▸ WHAT YOU WILL DO:
Could you print all of the data below again, exactly?

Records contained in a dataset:
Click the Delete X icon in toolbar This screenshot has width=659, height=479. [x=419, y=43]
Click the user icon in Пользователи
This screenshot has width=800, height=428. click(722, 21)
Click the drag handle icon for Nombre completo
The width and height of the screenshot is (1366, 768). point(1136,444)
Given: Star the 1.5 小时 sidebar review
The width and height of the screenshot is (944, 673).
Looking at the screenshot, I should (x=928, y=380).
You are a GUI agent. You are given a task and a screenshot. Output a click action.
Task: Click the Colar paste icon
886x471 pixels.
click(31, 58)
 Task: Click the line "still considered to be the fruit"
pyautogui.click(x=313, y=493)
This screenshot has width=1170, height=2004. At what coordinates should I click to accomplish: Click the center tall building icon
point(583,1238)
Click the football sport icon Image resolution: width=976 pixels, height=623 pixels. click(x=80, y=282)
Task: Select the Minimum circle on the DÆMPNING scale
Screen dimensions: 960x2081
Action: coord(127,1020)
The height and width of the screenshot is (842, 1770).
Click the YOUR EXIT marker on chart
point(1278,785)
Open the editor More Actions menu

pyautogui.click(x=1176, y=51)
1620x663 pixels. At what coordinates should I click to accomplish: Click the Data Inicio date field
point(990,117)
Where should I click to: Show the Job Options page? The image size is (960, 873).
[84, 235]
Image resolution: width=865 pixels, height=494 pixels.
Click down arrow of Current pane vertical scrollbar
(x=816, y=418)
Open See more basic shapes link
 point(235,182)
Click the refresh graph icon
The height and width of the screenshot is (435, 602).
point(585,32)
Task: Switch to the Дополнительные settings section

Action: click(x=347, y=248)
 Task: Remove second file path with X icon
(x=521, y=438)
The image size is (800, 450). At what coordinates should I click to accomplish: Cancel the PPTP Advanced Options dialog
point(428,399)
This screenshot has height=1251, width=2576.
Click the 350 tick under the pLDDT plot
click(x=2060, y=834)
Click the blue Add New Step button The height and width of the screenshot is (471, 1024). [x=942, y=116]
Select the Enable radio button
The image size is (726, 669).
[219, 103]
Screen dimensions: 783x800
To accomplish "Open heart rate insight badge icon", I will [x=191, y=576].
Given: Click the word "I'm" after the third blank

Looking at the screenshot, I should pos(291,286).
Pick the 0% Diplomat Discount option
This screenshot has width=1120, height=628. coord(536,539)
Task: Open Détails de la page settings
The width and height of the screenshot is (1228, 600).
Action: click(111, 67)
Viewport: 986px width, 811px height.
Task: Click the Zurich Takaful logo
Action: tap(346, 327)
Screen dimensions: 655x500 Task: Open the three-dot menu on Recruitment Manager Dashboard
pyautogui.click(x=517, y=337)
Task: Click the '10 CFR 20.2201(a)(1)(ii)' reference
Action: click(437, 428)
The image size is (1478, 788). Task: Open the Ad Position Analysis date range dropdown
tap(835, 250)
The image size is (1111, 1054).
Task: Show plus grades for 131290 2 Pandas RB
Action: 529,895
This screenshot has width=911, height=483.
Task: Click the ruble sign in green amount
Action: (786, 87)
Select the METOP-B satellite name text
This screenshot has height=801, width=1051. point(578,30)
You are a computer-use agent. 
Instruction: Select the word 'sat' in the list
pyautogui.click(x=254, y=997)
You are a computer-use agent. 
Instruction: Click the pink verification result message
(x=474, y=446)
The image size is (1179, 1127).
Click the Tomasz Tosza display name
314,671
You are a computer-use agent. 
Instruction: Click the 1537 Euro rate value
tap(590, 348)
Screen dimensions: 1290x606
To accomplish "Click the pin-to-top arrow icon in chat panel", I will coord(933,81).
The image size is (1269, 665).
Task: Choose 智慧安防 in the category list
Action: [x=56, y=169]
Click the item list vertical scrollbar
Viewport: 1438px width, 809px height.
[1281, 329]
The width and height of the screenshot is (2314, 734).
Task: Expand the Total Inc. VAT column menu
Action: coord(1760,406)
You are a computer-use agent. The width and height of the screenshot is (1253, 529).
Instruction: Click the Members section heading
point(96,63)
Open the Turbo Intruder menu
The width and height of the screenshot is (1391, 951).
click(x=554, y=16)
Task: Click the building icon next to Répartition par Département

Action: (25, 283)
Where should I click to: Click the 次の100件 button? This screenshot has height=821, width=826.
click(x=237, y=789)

▸ TASK RESULT:
Click the Delete X icon in toolbar This screenshot has width=659, height=479. [x=419, y=43]
Click the user icon in Пользователи
This screenshot has width=800, height=428. click(722, 21)
Click the drag handle icon for Nombre completo
The width and height of the screenshot is (1366, 768). point(1136,444)
Given: Star the 1.5 小时 sidebar review
The width and height of the screenshot is (944, 673).
Looking at the screenshot, I should (x=928, y=380).
You are a GUI agent. You are given a task and a screenshot. Output a click action.
Task: Click the Colar paste icon
886x471 pixels.
click(31, 58)
 Task: Click the line "still considered to be the fruit"
pyautogui.click(x=313, y=493)
This screenshot has width=1170, height=2004. At what coordinates should I click to accomplish: Click the center tall building icon
point(583,1238)
Click the football sport icon Image resolution: width=976 pixels, height=623 pixels. click(x=80, y=282)
Task: Select the Minimum circle on the DÆMPNING scale
Screen dimensions: 960x2081
Action: coord(127,1020)
The height and width of the screenshot is (842, 1770).
Click the YOUR EXIT marker on chart
point(1278,785)
Open the editor More Actions menu

pyautogui.click(x=1176, y=51)
1620x663 pixels. At what coordinates should I click to accomplish: Click the Data Inicio date field
point(990,117)
Where should I click to: Show the Job Options page? The image size is (960, 873).
[84, 235]
Image resolution: width=865 pixels, height=494 pixels.
Click down arrow of Current pane vertical scrollbar
(x=816, y=418)
Open See more basic shapes link
 point(235,182)
Click the refresh graph icon
The height and width of the screenshot is (435, 602).
point(585,32)
Task: Switch to the Дополнительные settings section

Action: click(x=347, y=248)
 Task: Remove second file path with X icon
(x=521, y=438)
The image size is (800, 450). At what coordinates should I click to accomplish: Cancel the PPTP Advanced Options dialog
point(428,399)
This screenshot has height=1251, width=2576.
Click the 350 tick under the pLDDT plot
click(x=2060, y=834)
Click the blue Add New Step button The height and width of the screenshot is (471, 1024). [x=942, y=116]
Select the Enable radio button
The image size is (726, 669).
[219, 103]
Screen dimensions: 783x800
To accomplish "Open heart rate insight badge icon", I will [x=191, y=576].
Given: Click the word "I'm" after the third blank

Looking at the screenshot, I should pos(291,286).
Pick the 0% Diplomat Discount option
This screenshot has width=1120, height=628. coord(536,539)
Task: Open Détails de la page settings
The width and height of the screenshot is (1228, 600).
Action: click(111, 67)
Viewport: 986px width, 811px height.
Task: Click the Zurich Takaful logo
Action: tap(346, 327)
Screen dimensions: 655x500 Task: Open the three-dot menu on Recruitment Manager Dashboard
pyautogui.click(x=517, y=337)
Task: Click the '10 CFR 20.2201(a)(1)(ii)' reference
Action: click(437, 428)
The image size is (1478, 788). Task: Open the Ad Position Analysis date range dropdown
tap(835, 250)
The image size is (1111, 1054).
Task: Show plus grades for 131290 2 Pandas RB
Action: 529,895
This screenshot has width=911, height=483.
Task: Click the ruble sign in green amount
Action: (786, 87)
Select the METOP-B satellite name text
This screenshot has height=801, width=1051. point(578,30)
You are a computer-use agent. 
Instruction: Select the word 'sat' in the list
pyautogui.click(x=254, y=997)
You are a computer-use agent. 
Instruction: Click the pink verification result message
(x=474, y=446)
The image size is (1179, 1127).
Click the Tomasz Tosza display name
314,671
You are a computer-use agent. 
Instruction: Click the 1537 Euro rate value
tap(590, 348)
Screen dimensions: 1290x606
To accomplish "Click the pin-to-top arrow icon in chat panel", I will coord(933,81).
The image size is (1269, 665).
Task: Choose 智慧安防 in the category list
Action: [x=56, y=169]
Click the item list vertical scrollbar
Viewport: 1438px width, 809px height.
[1281, 329]
The width and height of the screenshot is (2314, 734).
Task: Expand the Total Inc. VAT column menu
Action: coord(1760,406)
You are a computer-use agent. The width and height of the screenshot is (1253, 529).
Instruction: Click the Members section heading
point(96,63)
Open the Turbo Intruder menu
The width and height of the screenshot is (1391, 951).
click(x=554, y=16)
Task: Click the building icon next to Répartition par Département

Action: (25, 283)
Where should I click to: Click the 次の100件 button? This screenshot has height=821, width=826.
click(x=237, y=789)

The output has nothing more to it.